| Exercise |
Please return exactly the line that contains "Where should I" and every line after it, through the last line of the records below, with no pictures.

| Stored data |
Segment Open

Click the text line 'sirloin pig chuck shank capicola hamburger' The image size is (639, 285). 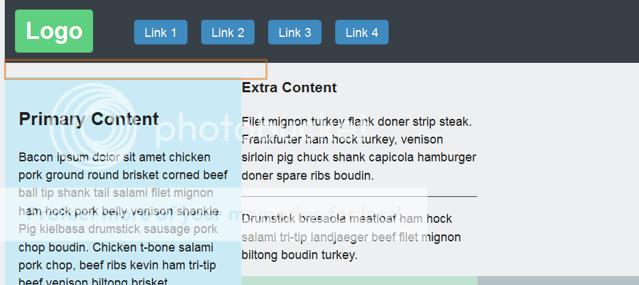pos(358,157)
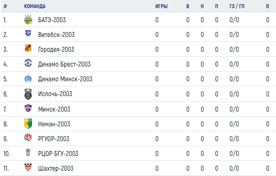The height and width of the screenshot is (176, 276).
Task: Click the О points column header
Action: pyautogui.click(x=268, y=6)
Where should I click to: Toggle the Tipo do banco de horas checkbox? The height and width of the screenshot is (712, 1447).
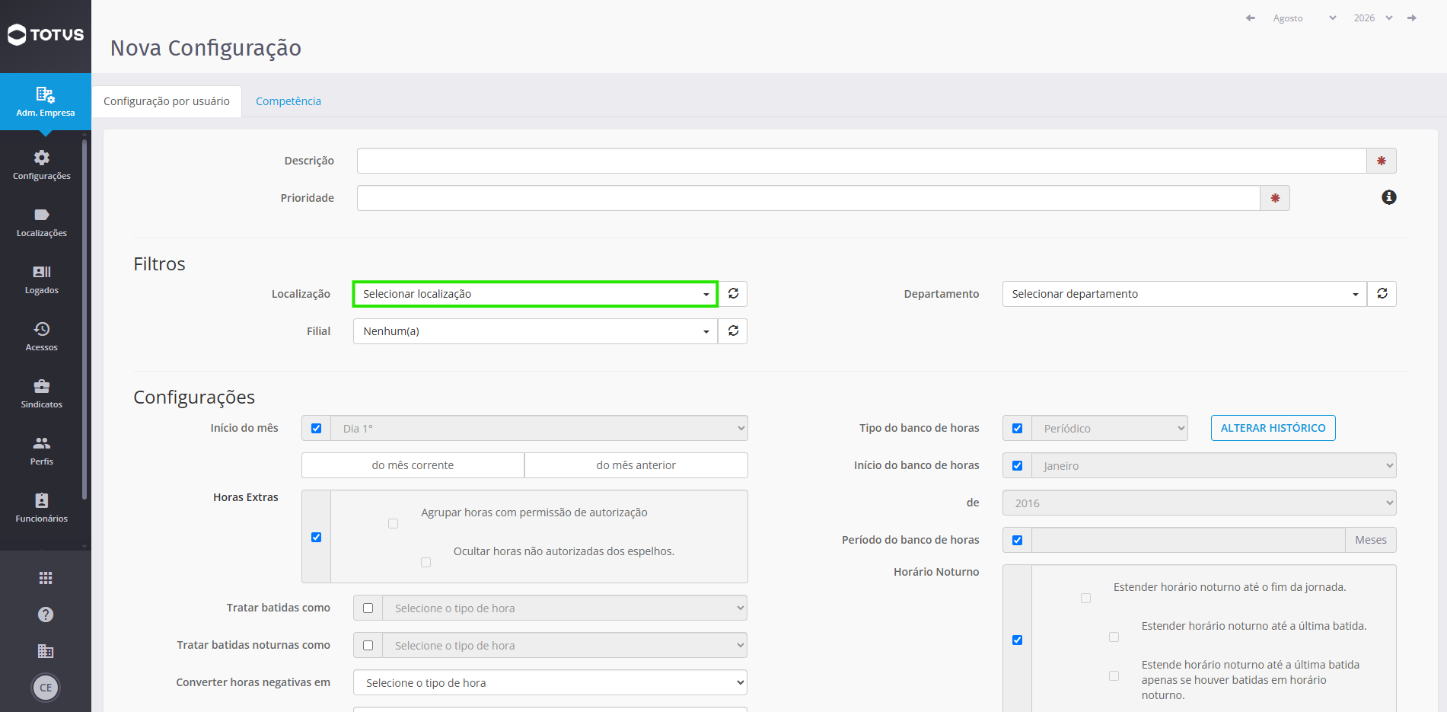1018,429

Segment Closed

| The answer |
Where should I click to: Toggle the Tipo do banco de horas checkbox? The height and width of the screenshot is (712, 1447).
1018,429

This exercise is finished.